Given task: Update the items below by replacing every occurrence of "Instruction" with "Directive", leaving everything else unchanged.

Material for this task:

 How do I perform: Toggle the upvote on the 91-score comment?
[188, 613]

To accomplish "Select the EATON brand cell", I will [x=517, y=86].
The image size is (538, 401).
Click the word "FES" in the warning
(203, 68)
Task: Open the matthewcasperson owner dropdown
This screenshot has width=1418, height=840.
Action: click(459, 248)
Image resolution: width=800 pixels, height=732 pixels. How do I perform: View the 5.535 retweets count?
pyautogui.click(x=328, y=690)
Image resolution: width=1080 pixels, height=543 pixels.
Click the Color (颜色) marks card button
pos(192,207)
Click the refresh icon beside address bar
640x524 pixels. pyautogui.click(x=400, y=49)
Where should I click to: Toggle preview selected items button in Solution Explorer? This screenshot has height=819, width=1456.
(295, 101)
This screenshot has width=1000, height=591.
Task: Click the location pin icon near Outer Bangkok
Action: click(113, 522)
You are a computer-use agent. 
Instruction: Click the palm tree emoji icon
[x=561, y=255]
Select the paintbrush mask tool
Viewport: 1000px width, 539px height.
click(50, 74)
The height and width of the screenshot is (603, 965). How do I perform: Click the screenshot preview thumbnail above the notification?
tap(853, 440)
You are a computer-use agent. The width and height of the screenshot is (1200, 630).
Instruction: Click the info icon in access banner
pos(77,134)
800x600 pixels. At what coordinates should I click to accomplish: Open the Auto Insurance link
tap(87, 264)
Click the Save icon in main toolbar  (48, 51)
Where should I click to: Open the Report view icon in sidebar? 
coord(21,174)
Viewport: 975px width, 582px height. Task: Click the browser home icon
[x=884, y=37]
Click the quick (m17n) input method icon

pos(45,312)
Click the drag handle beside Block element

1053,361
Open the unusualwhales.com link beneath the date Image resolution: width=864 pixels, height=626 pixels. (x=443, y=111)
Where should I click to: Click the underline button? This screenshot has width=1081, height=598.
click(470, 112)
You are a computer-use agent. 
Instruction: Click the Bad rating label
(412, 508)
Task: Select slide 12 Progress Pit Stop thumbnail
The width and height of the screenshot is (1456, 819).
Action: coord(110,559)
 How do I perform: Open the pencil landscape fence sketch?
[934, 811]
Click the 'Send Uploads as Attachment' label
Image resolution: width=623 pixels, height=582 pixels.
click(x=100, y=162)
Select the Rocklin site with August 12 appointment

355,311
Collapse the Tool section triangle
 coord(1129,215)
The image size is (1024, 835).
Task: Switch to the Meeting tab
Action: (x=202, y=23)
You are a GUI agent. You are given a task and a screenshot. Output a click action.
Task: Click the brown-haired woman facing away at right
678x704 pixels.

Solution for this exercise:
 How do I perform: Toggle the upvote on the 91-score comment?
[188, 613]

To accomplish "Select the EATON brand cell", I will [x=517, y=86].
The image size is (538, 401).
Click the word "FES" in the warning
(203, 68)
Task: Open the matthewcasperson owner dropdown
This screenshot has width=1418, height=840.
Action: click(459, 248)
Image resolution: width=800 pixels, height=732 pixels. How do I perform: View the 5.535 retweets count?
pyautogui.click(x=328, y=690)
Image resolution: width=1080 pixels, height=543 pixels.
Click the Color (颜色) marks card button
pos(192,207)
Click the refresh icon beside address bar
640x524 pixels. pyautogui.click(x=400, y=49)
Where should I click to: Toggle preview selected items button in Solution Explorer? This screenshot has height=819, width=1456.
(295, 101)
This screenshot has width=1000, height=591.
Task: Click the location pin icon near Outer Bangkok
Action: click(113, 522)
You are a computer-use agent. 
Directive: Click the palm tree emoji icon
[x=561, y=255]
Select the paintbrush mask tool
Viewport: 1000px width, 539px height.
click(50, 74)
The height and width of the screenshot is (603, 965). How do I perform: Click the screenshot preview thumbnail above the notification?
tap(853, 440)
You are a computer-use agent. The width and height of the screenshot is (1200, 630).
Directive: Click the info icon in access banner
pos(77,134)
800x600 pixels. At what coordinates should I click to accomplish: Open the Auto Insurance link
tap(87, 264)
Click the Save icon in main toolbar  (48, 51)
Where should I click to: Open the Report view icon in sidebar? 
coord(21,174)
Viewport: 975px width, 582px height. Task: Click the browser home icon
[x=884, y=37]
Click the quick (m17n) input method icon

pos(45,312)
Click the drag handle beside Block element

1053,361
Open the unusualwhales.com link beneath the date Image resolution: width=864 pixels, height=626 pixels. (x=443, y=111)
Where should I click to: Click the underline button? This screenshot has width=1081, height=598.
click(470, 112)
You are a computer-use agent. 
Directive: Click the Bad rating label
(412, 508)
Task: Select slide 12 Progress Pit Stop thumbnail
The width and height of the screenshot is (1456, 819).
Action: coord(110,559)
 How do I perform: Open the pencil landscape fence sketch?
[934, 811]
Click the 'Send Uploads as Attachment' label
Image resolution: width=623 pixels, height=582 pixels.
click(x=100, y=162)
Select the Rocklin site with August 12 appointment

355,311
Collapse the Tool section triangle
 coord(1129,215)
The image size is (1024, 835).
Task: Switch to the Meeting tab
Action: (x=202, y=23)
You are a GUI agent. You are given a task and a screenshot. Output a click action.
Task: Click the brown-haired woman facing away at right
678x704 pixels.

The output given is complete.